* Records shown:
+++++

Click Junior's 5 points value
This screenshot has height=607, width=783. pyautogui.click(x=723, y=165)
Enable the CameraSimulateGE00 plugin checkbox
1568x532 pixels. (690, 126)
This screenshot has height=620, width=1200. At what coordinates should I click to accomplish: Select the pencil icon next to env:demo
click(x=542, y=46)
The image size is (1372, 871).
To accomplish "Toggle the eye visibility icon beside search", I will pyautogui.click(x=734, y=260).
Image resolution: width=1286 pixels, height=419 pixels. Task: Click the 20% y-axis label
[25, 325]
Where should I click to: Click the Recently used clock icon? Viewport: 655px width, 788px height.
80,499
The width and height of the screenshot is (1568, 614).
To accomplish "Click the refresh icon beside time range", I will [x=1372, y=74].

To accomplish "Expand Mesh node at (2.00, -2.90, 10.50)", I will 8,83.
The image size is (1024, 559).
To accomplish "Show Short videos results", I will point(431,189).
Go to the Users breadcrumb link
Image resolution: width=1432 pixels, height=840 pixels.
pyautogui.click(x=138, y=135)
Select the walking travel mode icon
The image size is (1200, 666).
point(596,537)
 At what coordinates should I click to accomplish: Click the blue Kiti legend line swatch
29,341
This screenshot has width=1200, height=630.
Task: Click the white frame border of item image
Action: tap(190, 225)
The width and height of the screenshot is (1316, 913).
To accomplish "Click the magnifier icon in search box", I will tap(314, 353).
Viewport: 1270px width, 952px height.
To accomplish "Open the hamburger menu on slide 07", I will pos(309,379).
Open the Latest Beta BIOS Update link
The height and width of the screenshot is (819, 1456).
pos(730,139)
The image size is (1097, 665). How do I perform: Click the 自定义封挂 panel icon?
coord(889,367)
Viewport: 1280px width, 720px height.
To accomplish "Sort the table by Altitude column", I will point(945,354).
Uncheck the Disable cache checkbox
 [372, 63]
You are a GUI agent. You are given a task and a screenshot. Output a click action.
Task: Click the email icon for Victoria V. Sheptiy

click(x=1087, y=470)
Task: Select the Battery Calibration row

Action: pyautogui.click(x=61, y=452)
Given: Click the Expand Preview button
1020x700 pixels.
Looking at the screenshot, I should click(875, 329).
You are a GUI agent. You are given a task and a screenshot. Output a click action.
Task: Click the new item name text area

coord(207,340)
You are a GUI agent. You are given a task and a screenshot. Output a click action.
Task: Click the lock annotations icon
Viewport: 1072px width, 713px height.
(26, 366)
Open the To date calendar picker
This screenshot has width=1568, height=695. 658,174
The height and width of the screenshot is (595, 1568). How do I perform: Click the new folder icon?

+++++

* Task to complete:
Render the listing above as a JSON list of strings, with one string for each line and blank lines omitted.

* Solution below:
[
  "Click Junior's 5 points value",
  "This screenshot has height=607, width=783. pyautogui.click(x=723, y=165)",
  "Enable the CameraSimulateGE00 plugin checkbox",
  "1568x532 pixels. (690, 126)",
  "This screenshot has height=620, width=1200. At what coordinates should I click to accomplish: Select the pencil icon next to env:demo",
  "click(x=542, y=46)",
  "The image size is (1372, 871).",
  "To accomplish \"Toggle the eye visibility icon beside search\", I will pyautogui.click(x=734, y=260).",
  "Image resolution: width=1286 pixels, height=419 pixels. Task: Click the 20% y-axis label",
  "[25, 325]",
  "Where should I click to: Click the Recently used clock icon? Viewport: 655px width, 788px height.",
  "80,499",
  "The width and height of the screenshot is (1568, 614).",
  "To accomplish \"Click the refresh icon beside time range\", I will [x=1372, y=74].",
  "To accomplish \"Expand Mesh node at (2.00, -2.90, 10.50)\", I will 8,83.",
  "The image size is (1024, 559).",
  "To accomplish \"Show Short videos results\", I will point(431,189).",
  "Go to the Users breadcrumb link",
  "Image resolution: width=1432 pixels, height=840 pixels.",
  "pyautogui.click(x=138, y=135)",
  "Select the walking travel mode icon",
  "The image size is (1200, 666).",
  "point(596,537)",
  " At what coordinates should I click to accomplish: Click the blue Kiti legend line swatch",
  "29,341",
  "This screenshot has width=1200, height=630.",
  "Task: Click the white frame border of item image",
  "Action: tap(190, 225)",
  "The width and height of the screenshot is (1316, 913).",
  "To accomplish \"Click the magnifier icon in search box\", I will tap(314, 353).",
  "Viewport: 1270px width, 952px height.",
  "To accomplish \"Open the hamburger menu on slide 07\", I will pos(309,379).",
  "Open the Latest Beta BIOS Update link",
  "The height and width of the screenshot is (819, 1456).",
  "pos(730,139)",
  "The image size is (1097, 665). How do I perform: Click the 自定义封挂 panel icon?",
  "coord(889,367)",
  "Viewport: 1280px width, 720px height.",
  "To accomplish \"Sort the table by Altitude column\", I will point(945,354).",
  "Uncheck the Disable cache checkbox",
  " [372, 63]",
  "You are a GUI agent. You are given a task and a screenshot. Output a click action.",
  "Task: Click the email icon for Victoria V. Sheptiy",
  "click(x=1087, y=470)",
  "Task: Select the Battery Calibration row",
  "Action: pyautogui.click(x=61, y=452)",
  "Given: Click the Expand Preview button",
  "1020x700 pixels.",
  "Looking at the screenshot, I should click(875, 329).",
  "You are a GUI agent. You are given a task and a screenshot. Output a click action.",
  "Task: Click the new item name text area",
  "coord(207,340)",
  "You are a GUI agent. You are given a task and a screenshot. Output a click action.",
  "Task: Click the lock annotations icon",
  "Viewport: 1072px width, 713px height.",
  "(26, 366)",
  "Open the To date calendar picker",
  "This screenshot has width=1568, height=695. 658,174",
  "The height and width of the screenshot is (595, 1568). How do I perform: Click the new folder icon?"
]